I have two especially cherished possessions that belonged to pépère. One is his pocket watch, which, amazingly, still keeps good time. The other is this license plate, which has a tale (or perhaps a tail) to tell.

 

A New York Times story several years ago headlined “The Great, Fishy Massachusetts License Plate Fiasco of 1928” reported that the plate was controversial in its day. The state's cod fishery declined from 1920 to 1940, and the 1928 plate's design made already grumpy fishermen even grumpier. They were irritated because the fish, which was supposed to represent a cod, looked more like a guppy. Adding insult to injury, the tiny fellow was swimming away from the state name rather than toward it.

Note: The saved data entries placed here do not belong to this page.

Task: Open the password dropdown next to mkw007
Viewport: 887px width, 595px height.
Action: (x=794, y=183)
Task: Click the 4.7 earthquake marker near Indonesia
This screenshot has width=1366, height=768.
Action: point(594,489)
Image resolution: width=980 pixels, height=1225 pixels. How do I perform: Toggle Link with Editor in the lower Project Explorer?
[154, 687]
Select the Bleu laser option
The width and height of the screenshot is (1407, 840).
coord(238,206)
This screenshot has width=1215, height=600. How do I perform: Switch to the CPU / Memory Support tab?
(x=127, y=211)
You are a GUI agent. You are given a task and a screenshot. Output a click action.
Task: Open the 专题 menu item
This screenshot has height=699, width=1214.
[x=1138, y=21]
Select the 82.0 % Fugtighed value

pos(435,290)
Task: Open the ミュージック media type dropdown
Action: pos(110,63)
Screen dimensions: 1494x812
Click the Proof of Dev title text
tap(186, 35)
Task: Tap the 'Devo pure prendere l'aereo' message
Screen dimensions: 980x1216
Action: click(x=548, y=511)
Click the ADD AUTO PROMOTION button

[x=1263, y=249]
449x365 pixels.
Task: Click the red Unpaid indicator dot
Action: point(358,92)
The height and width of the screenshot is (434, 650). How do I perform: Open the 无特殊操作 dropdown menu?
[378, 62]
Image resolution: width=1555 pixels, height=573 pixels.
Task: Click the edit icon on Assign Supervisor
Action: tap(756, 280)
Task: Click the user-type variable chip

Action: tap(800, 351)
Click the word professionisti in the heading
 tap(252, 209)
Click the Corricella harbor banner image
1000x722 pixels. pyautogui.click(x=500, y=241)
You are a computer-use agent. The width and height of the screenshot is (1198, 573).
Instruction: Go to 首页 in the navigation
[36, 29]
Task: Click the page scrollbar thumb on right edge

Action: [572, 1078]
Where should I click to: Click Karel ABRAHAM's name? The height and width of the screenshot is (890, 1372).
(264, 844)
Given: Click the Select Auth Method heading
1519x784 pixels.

The design was changed in 1929: a bigger, more cod-like fish  and a relocation of the state abbreviation from the lower right corner to the lower left. (That second change -- switching the placement of the year and the state's abbreviation -- reportedly was an annual practice in Massachusetts back then, to discourage motorists from faking registration by repainting outdated plates to match the color of new plates.)

 

I’m sure my no-nonsense grandparents, who had four children by 1928, couldn’t have cared less about this dust-up. And neither do I, really. What matters to me is that whenever my eyes fall on that plate, which hangs in our house, my thoughts always turn to pépère and mémère. They are warm thoughts, but a bit sad as well.